Would you print only the lines running from the one with "The height and" to the final line of the data below, word for word and without pictures?

(DATA TO EXAMINE begins)

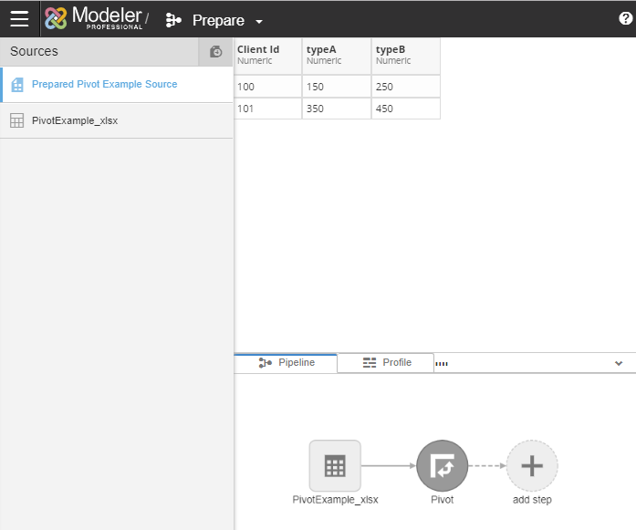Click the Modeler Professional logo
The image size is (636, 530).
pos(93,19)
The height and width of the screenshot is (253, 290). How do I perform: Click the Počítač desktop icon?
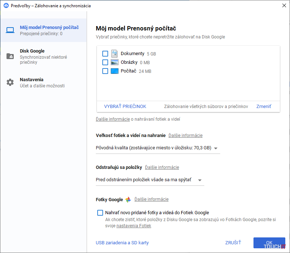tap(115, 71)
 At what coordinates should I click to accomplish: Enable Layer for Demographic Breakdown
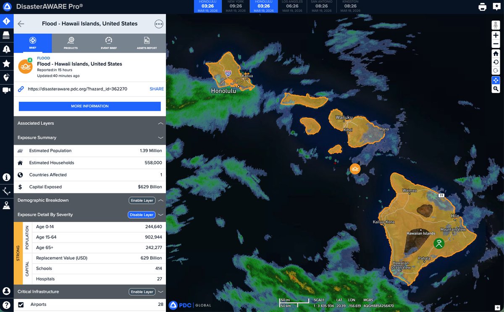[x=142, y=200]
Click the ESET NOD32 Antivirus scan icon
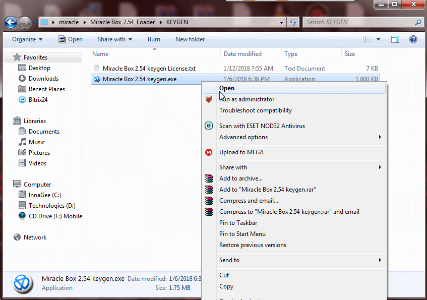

(DATA TO EXAMINE ends)

• **OUTPUT FOR THIS EXERCISE**:
The height and width of the screenshot is (253, 290). How do I perform: Click the Počítač desktop icon?
tap(115, 71)
 At what coordinates should I click to accomplish: Enable Layer for Demographic Breakdown
[x=142, y=200]
Click the ESET NOD32 Antivirus scan icon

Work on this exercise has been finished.